## Exercise material
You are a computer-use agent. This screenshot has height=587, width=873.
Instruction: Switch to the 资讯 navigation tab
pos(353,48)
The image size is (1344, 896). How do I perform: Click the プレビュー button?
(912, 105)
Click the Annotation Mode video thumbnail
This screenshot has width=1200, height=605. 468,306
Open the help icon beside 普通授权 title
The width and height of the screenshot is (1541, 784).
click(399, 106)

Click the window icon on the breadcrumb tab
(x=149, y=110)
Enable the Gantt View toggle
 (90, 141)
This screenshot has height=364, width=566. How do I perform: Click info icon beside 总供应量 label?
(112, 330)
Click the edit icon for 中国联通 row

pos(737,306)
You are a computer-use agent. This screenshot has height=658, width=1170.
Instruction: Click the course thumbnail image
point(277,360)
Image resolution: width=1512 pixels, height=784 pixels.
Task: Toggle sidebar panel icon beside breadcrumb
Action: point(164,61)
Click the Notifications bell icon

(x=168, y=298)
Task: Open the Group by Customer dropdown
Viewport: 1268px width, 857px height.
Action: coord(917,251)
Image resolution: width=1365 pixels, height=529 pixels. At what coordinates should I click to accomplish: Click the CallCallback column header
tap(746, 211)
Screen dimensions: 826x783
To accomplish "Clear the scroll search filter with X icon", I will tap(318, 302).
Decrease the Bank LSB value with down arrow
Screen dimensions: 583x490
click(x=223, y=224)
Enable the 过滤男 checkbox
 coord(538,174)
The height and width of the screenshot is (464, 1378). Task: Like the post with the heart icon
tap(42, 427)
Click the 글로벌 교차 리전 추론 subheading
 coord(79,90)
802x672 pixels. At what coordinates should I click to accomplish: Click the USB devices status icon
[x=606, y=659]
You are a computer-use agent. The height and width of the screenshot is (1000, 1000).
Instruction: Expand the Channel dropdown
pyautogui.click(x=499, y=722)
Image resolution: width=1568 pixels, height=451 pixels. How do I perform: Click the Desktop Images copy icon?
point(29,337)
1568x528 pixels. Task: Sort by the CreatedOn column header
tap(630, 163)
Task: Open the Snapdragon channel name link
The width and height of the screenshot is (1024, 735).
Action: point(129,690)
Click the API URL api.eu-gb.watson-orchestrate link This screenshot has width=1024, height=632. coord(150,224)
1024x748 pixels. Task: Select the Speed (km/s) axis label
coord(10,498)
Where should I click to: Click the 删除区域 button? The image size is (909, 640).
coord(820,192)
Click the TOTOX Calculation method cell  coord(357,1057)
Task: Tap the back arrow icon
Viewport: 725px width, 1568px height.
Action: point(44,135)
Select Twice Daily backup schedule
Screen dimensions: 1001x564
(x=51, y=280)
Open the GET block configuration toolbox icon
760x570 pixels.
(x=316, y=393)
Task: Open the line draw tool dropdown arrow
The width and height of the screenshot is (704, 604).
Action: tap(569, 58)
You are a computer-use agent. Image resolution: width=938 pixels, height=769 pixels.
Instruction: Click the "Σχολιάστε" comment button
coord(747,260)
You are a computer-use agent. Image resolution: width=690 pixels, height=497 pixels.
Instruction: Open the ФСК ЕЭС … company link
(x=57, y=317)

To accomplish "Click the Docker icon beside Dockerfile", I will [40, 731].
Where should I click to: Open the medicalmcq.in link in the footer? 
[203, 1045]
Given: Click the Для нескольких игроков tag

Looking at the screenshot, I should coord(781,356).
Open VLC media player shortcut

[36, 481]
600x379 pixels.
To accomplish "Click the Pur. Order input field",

## Instructions for the task
Copy all of the data above word for word, line by line, without changing anything.

## Exercise solution
You are a computer-use agent. This screenshot has height=587, width=873.
Instruction: Switch to the 资讯 navigation tab
pos(353,48)
The image size is (1344, 896). How do I perform: Click the プレビュー button?
(912, 105)
Click the Annotation Mode video thumbnail
This screenshot has width=1200, height=605. 468,306
Open the help icon beside 普通授权 title
The width and height of the screenshot is (1541, 784).
click(399, 106)

Click the window icon on the breadcrumb tab
(x=149, y=110)
Enable the Gantt View toggle
 (90, 141)
This screenshot has height=364, width=566. How do I perform: Click info icon beside 总供应量 label?
(112, 330)
Click the edit icon for 中国联通 row

pos(737,306)
You are a computer-use agent. This screenshot has height=658, width=1170.
Instruction: Click the course thumbnail image
point(277,360)
Image resolution: width=1512 pixels, height=784 pixels.
Task: Toggle sidebar panel icon beside breadcrumb
Action: point(164,61)
Click the Notifications bell icon

(x=168, y=298)
Task: Open the Group by Customer dropdown
Viewport: 1268px width, 857px height.
Action: coord(917,251)
Image resolution: width=1365 pixels, height=529 pixels. At what coordinates should I click to accomplish: Click the CallCallback column header
tap(746, 211)
Screen dimensions: 826x783
To accomplish "Clear the scroll search filter with X icon", I will tap(318, 302).
Decrease the Bank LSB value with down arrow
Screen dimensions: 583x490
click(x=223, y=224)
Enable the 过滤男 checkbox
 coord(538,174)
The height and width of the screenshot is (464, 1378). Task: Like the post with the heart icon
tap(42, 427)
Click the 글로벌 교차 리전 추론 subheading
 coord(79,90)
802x672 pixels. At what coordinates should I click to accomplish: Click the USB devices status icon
[x=606, y=659]
You are a computer-use agent. The height and width of the screenshot is (1000, 1000).
Instruction: Expand the Channel dropdown
pyautogui.click(x=499, y=722)
Image resolution: width=1568 pixels, height=451 pixels. How do I perform: Click the Desktop Images copy icon?
point(29,337)
1568x528 pixels. Task: Sort by the CreatedOn column header
tap(630, 163)
Task: Open the Snapdragon channel name link
The width and height of the screenshot is (1024, 735).
Action: point(129,690)
Click the API URL api.eu-gb.watson-orchestrate link This screenshot has width=1024, height=632. coord(150,224)
1024x748 pixels. Task: Select the Speed (km/s) axis label
coord(10,498)
Where should I click to: Click the 删除区域 button? The image size is (909, 640).
coord(820,192)
Click the TOTOX Calculation method cell  coord(357,1057)
Task: Tap the back arrow icon
Viewport: 725px width, 1568px height.
Action: point(44,135)
Select Twice Daily backup schedule
Screen dimensions: 1001x564
(x=51, y=280)
Open the GET block configuration toolbox icon
760x570 pixels.
(x=316, y=393)
Task: Open the line draw tool dropdown arrow
The width and height of the screenshot is (704, 604).
Action: tap(569, 58)
You are a computer-use agent. Image resolution: width=938 pixels, height=769 pixels.
Instruction: Click the "Σχολιάστε" comment button
coord(747,260)
You are a computer-use agent. Image resolution: width=690 pixels, height=497 pixels.
Instruction: Open the ФСК ЕЭС … company link
(x=57, y=317)

To accomplish "Click the Docker icon beside Dockerfile", I will [40, 731].
Where should I click to: Open the medicalmcq.in link in the footer? 
[203, 1045]
Given: Click the Для нескольких игроков tag

Looking at the screenshot, I should coord(781,356).
Open VLC media player shortcut

[36, 481]
600x379 pixels.
To accomplish "Click the Pur. Order input field",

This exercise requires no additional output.